● **Task goal**
Give back every record verbatim, but not the pictures.

● **Working data**
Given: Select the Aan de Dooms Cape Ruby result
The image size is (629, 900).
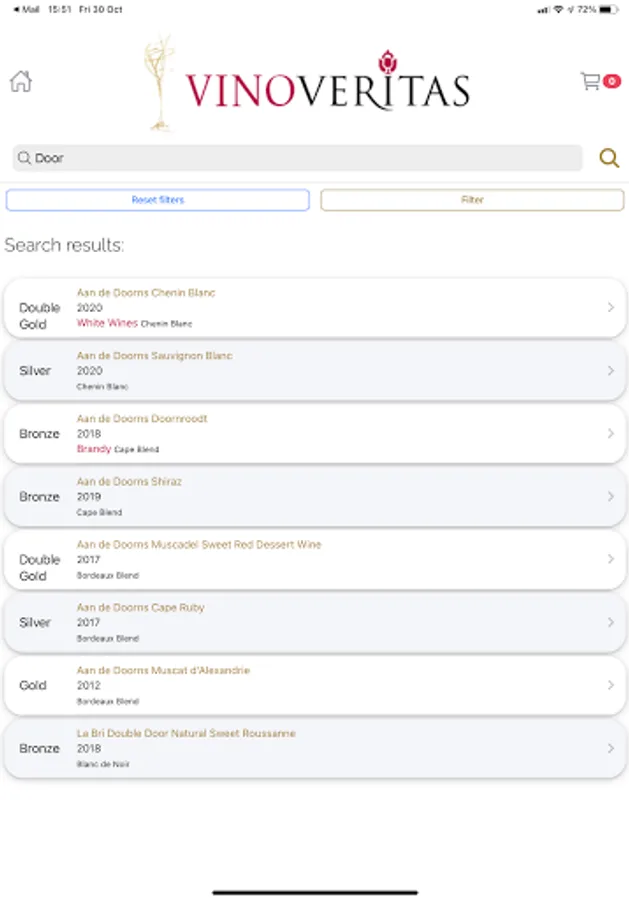Looking at the screenshot, I should pos(315,622).
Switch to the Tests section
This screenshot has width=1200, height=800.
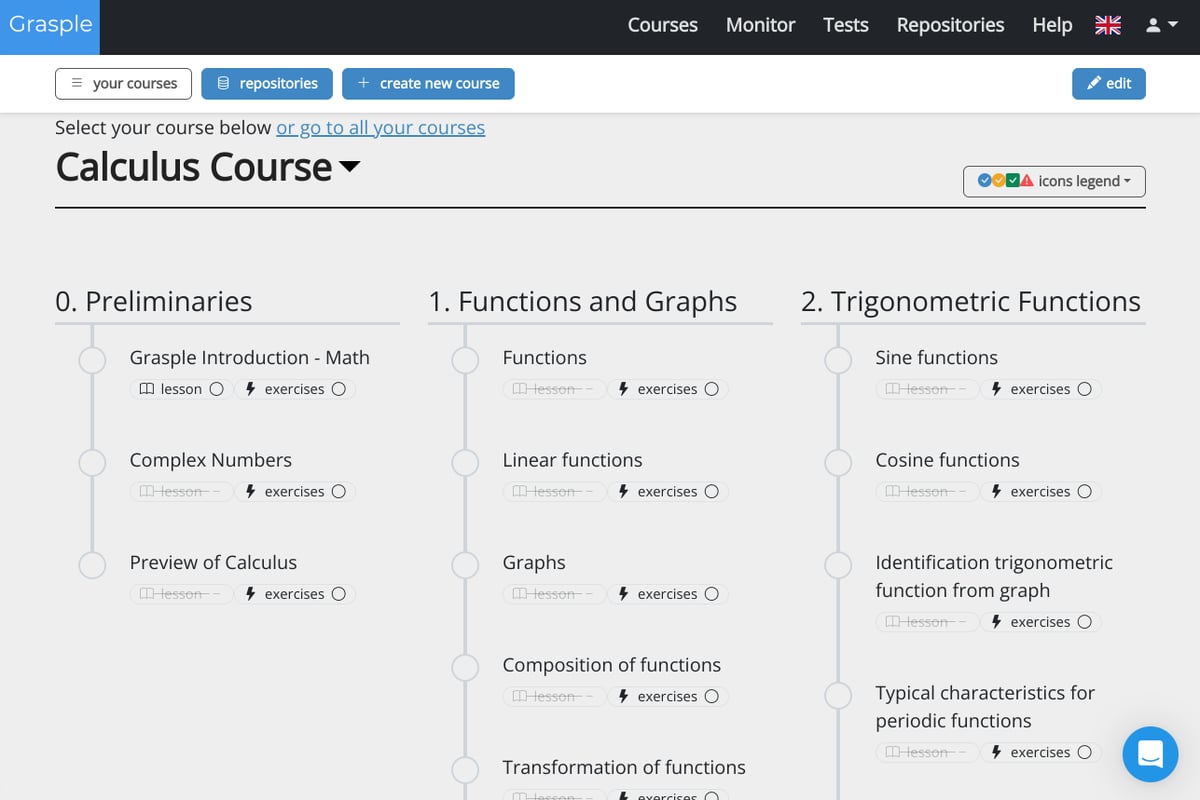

● **Task answer**
Given: Select the Aan de Dooms Cape Ruby result
The image size is (629, 900).
Looking at the screenshot, I should pos(315,622).
Switch to the Tests section
This screenshot has width=1200, height=800.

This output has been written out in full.